A problem from the 2000 Moscow Mathematical Olympiad:

Some of the cards in a deck are face down and some are face up. From time to time Pete draws out a group of one or more contiguous cards in which the first and last are both face down. He turns over this group as a unit and returns it to the deck in the position from which he drew it. Prove that eventually all the cards in the deck will be face up, no matter how Pete proceeds.

Assign a digit to each card in the deck, 1 if face up and 2 if face down, working from top to bottom. If these digits are assembled in order, they produce one long number that encodes the arrangement of the cards. For example, if all the cards were face down then this number would be 2222 … 222.

After each of Pete’s operations the value of this number decreases, because the leftmost, or highest-value, digit changes from 2 to 1.

Because there are finitely many n-digit numbers available, this process cannot continue forever. The encoded number must eventually arrive at 1111 … 111, where all the cards are face up.

In 1831 this riddle appeared in a British publication titled Drawing Room Scrap Sheet No. 17:

In the morn when I rise, / I open my eyes, / Tho’ I ne’er sleep a wink all night;
If I wake e’er so soon, / I still lie till noon, / And pay no regard to the light.

I have loss, I have gain, / I have pleasure, and pain; / And am punished with many a stripe;
To diminish my woe, / I burn friend and foe, / And my evenings I end with a pipe.

I travel abroad. / And ne’er miss my road, / Unless I am met by a stranger;
If you come in my way, / Which you very well may, / You will always be subject to danger.

I am chaste, I am young, / I am lusty, and strong, / And my habits oft change in a day;
To court I ne’er go, / Am no lady nor beau, / Yet as frail and fantastic as they.

I live a short time, / I die in my prime, / Lamented by all who possess me;
If I add any more, / To what’s said before / I’m afraid you will easily guess me.

It was headed “For Which a Solution Is Required,” perhaps meaning that the editor himself did not know the solution. I think he may have found the riddle in The Lady’s Magazine, which had published it anonymously in September 1780 without giving the answer. Unfortunately he seems to have been disappointed — the Drawing Room Scrap Sheet never printed a solution either.

A century and a half later, in 1981, Faith Eckler challenged the readers of Word Ways: The Journal of Recreational Linguistics to think of an answer, offering a year’s subscription to the journal as a reward. When no one had claimed the prize by February 2010, Ross Eckler renewed his wife’s challenge, noting that the National Puzzlers’ League had also failed to find a solution.

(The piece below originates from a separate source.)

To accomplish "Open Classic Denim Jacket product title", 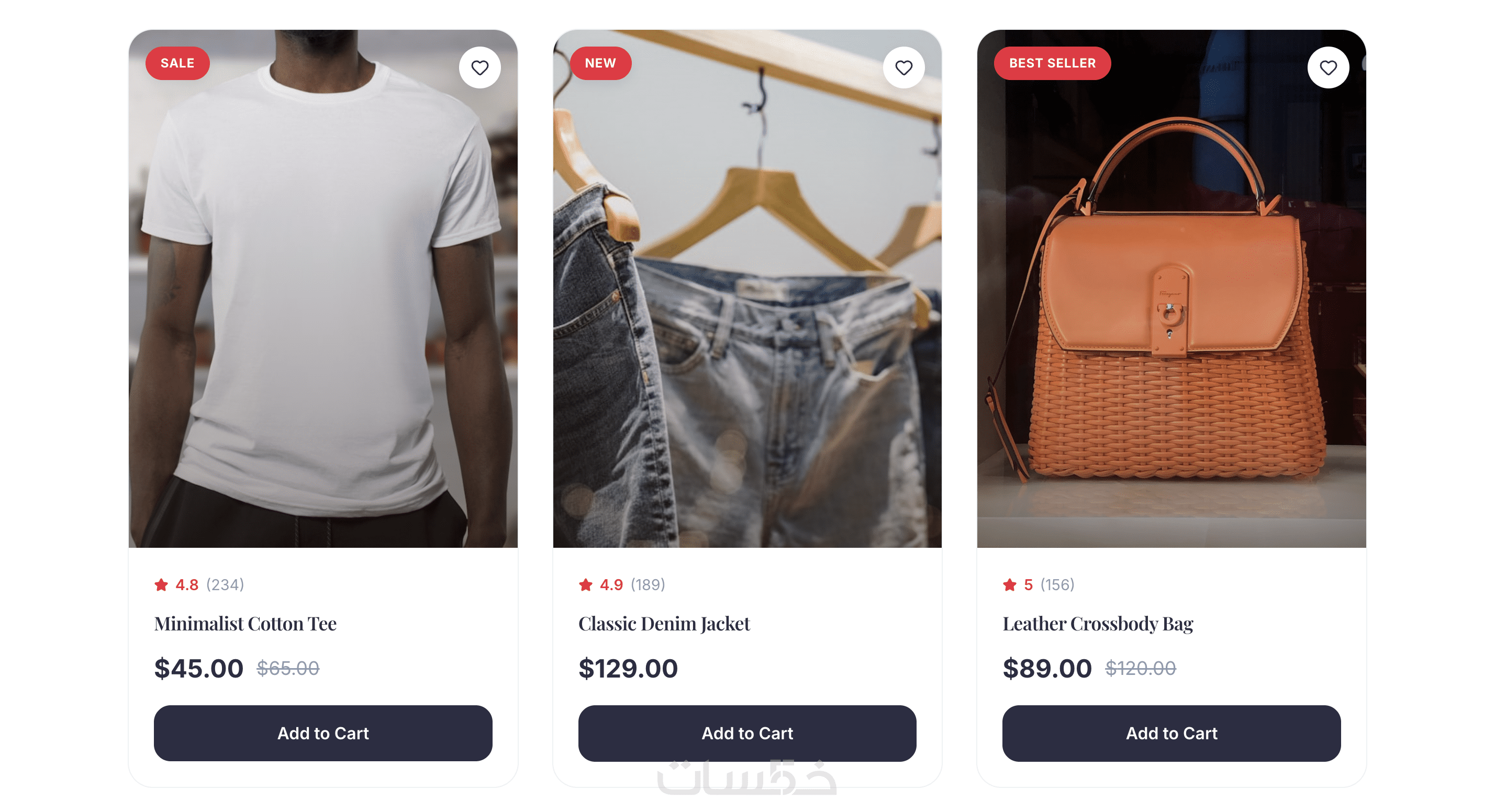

That’s understandable — it’s tricky. “The author of the riddle cleverly uses ambiguous phrases to mislead the solver,” Ross Eckler notes. “I still lie till noon (inert, or continue to?); evenings I end with a pipe (a tobacco holder, or a thin reedy sound?); to court I ne’er go (a royal venue, a legal venue, or courtship?).”

To date, so far as I know, the riddle remains unsolved. Answers proposed by Word Ways readers have included fame, gossip, chessmen, a hot air balloon, and the Star and Stripes, though none of these seems beyond question. I offer it here for what it’s worth.

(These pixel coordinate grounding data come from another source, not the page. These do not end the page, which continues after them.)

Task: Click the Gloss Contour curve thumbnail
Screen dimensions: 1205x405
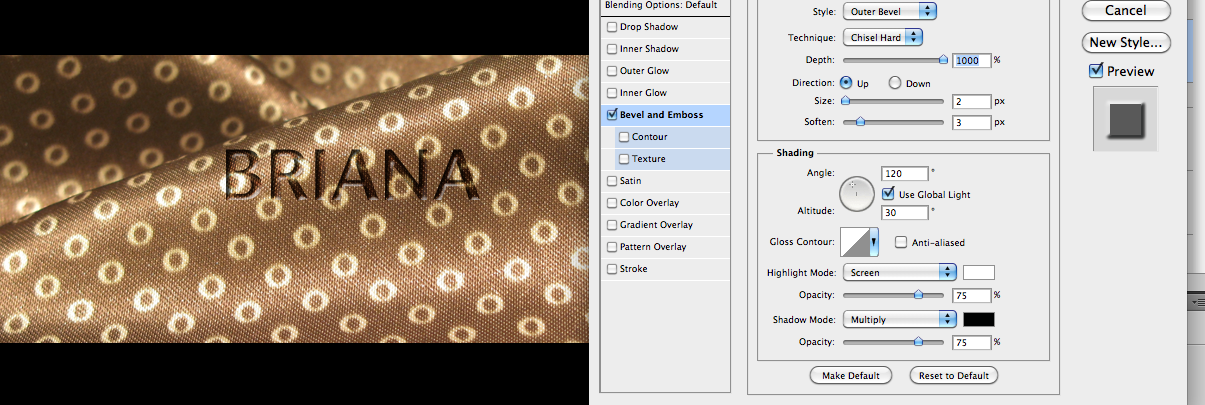Action: click(x=855, y=242)
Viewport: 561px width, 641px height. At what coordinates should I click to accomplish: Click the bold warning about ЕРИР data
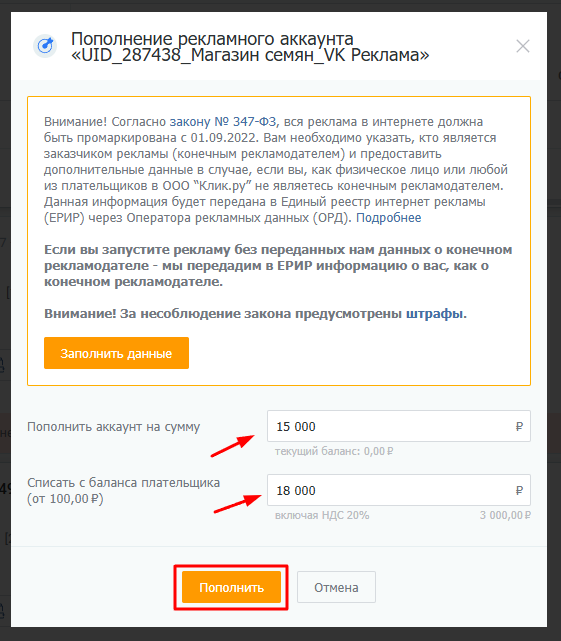pos(278,266)
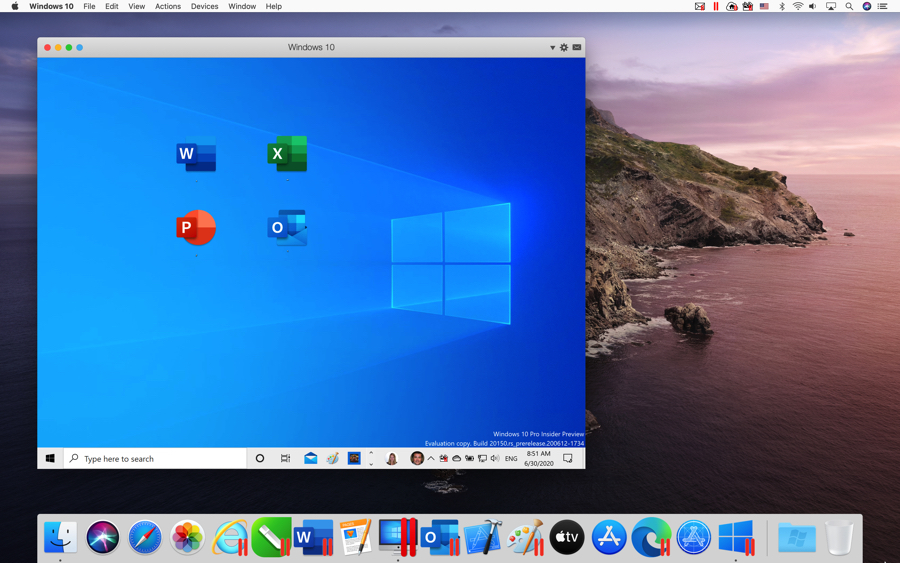Open Parallels VM configuration gear
This screenshot has height=563, width=900.
click(564, 47)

UPDATE: A solution has been found! Apparently The Lady’s Diary published the solution in 1783, which Ronnie Kon intrepidly ran to earth in the University of Illinois Rare Book and Manuscript Library. He published it in Word Ways in November 2012 (PDF). I’ll omit the solution here in case you’d still like to guess; be warned that it’s not particularly compelling. (Thanks, Ronnie.)